__SET PROBLEM__:
Please rewrite the rows starting at the line containing "This screenshot has" and ending at the last row, requests included, with every coordinate in the answers rescaled by 2.6 and rounded to a whole number (halves round up). Leave the pictures out and give only those lines.

__DATA TO USE__:

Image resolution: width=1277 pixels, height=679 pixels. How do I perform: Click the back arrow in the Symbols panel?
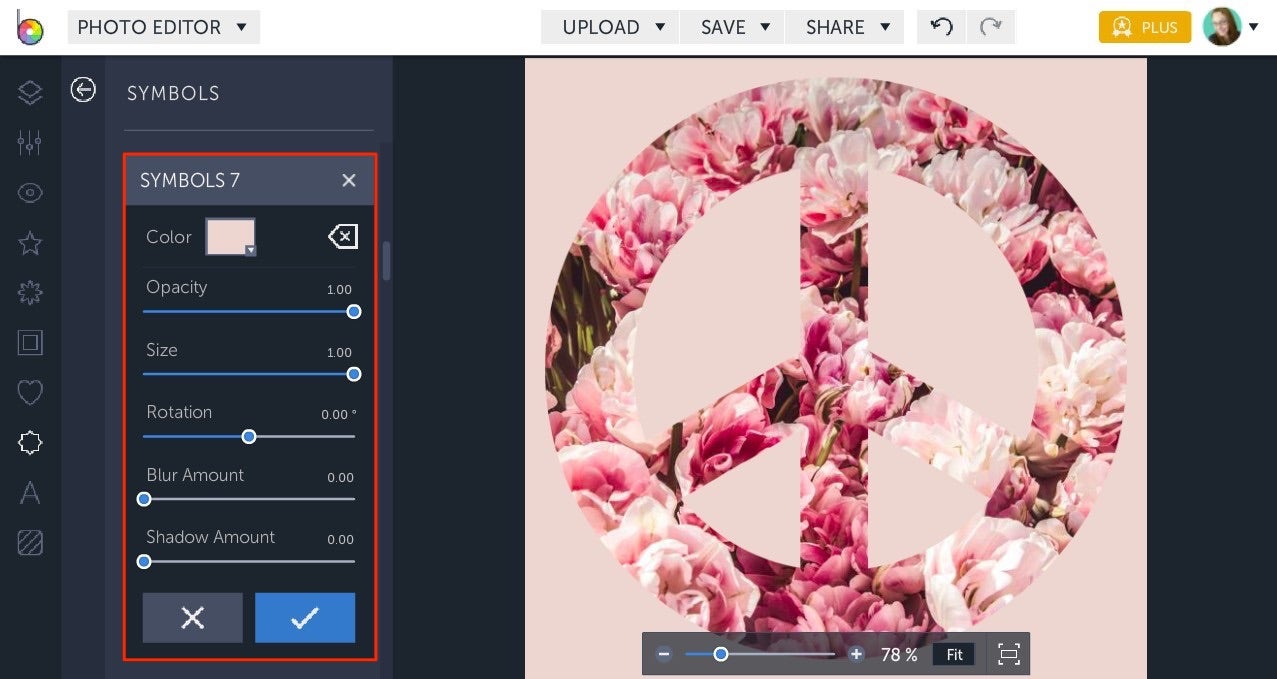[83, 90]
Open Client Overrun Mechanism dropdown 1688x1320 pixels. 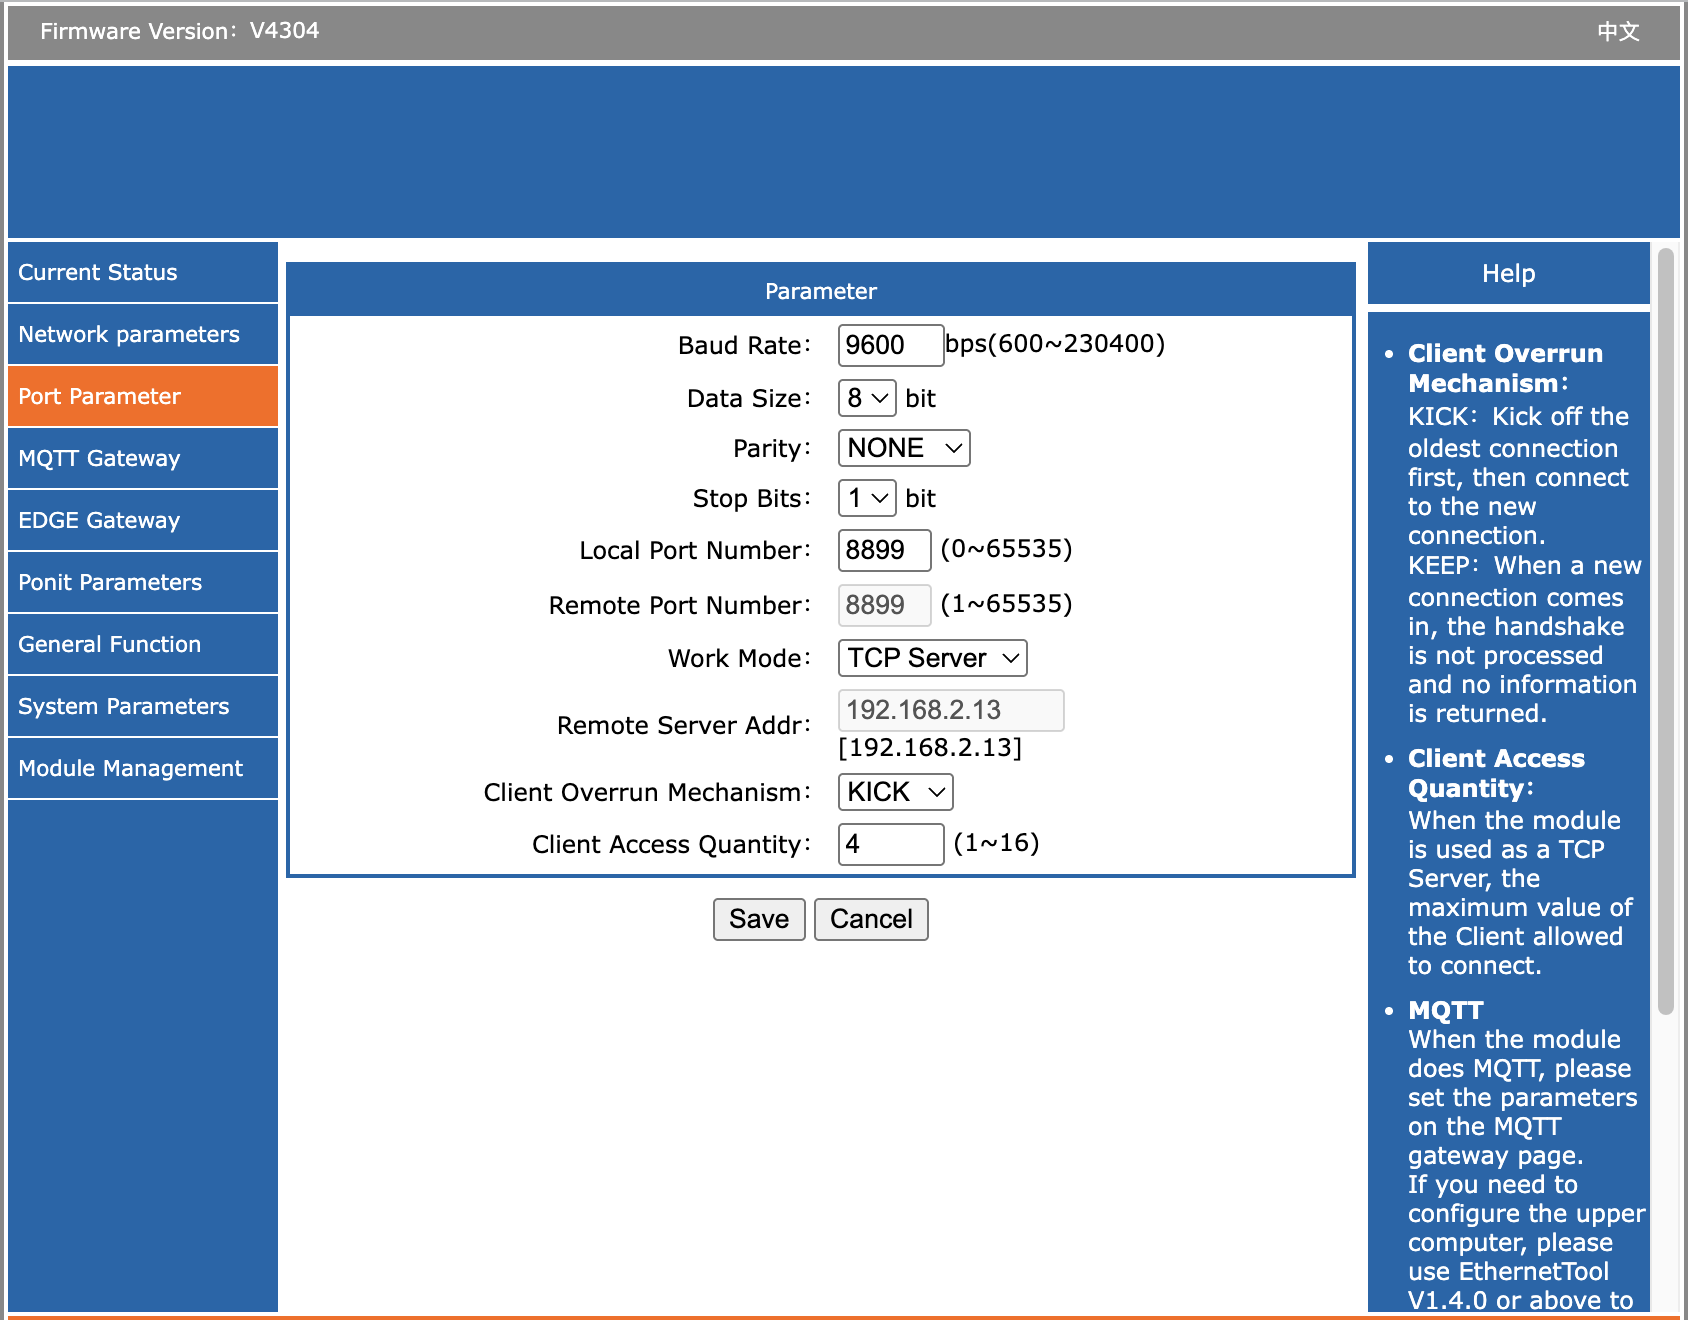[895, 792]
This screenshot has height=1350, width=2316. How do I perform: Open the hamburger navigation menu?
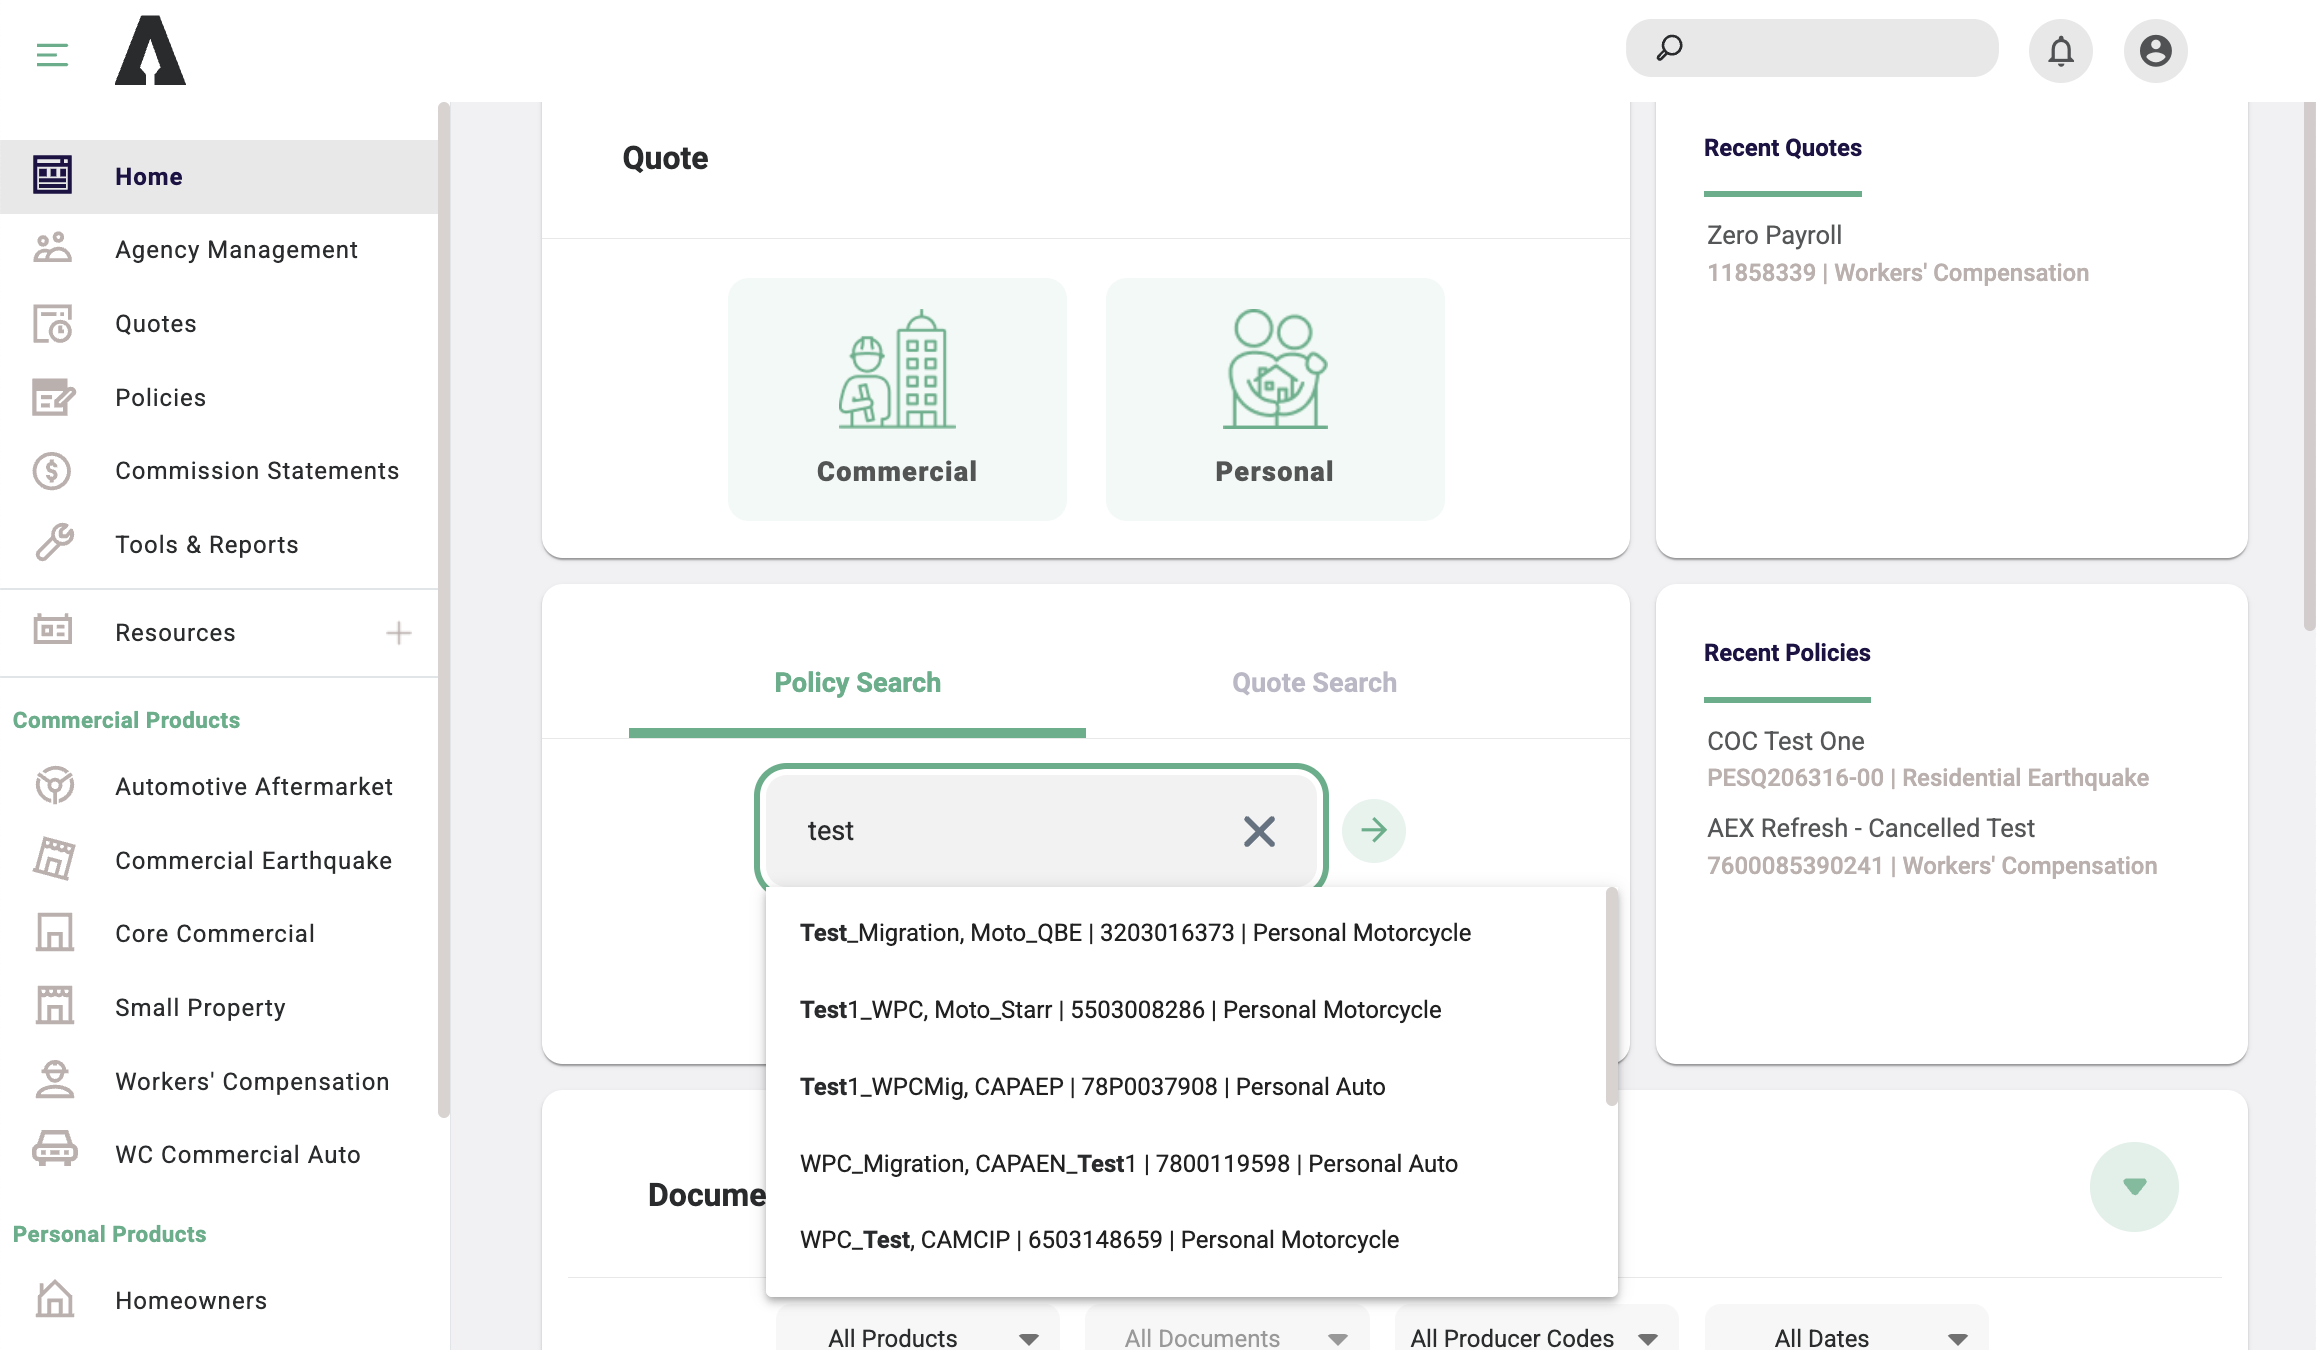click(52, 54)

__EXERCISE SOLUTION__:
This screenshot has height=1350, width=2316. How do I perform: Open the hamburger navigation menu?
click(135, 140)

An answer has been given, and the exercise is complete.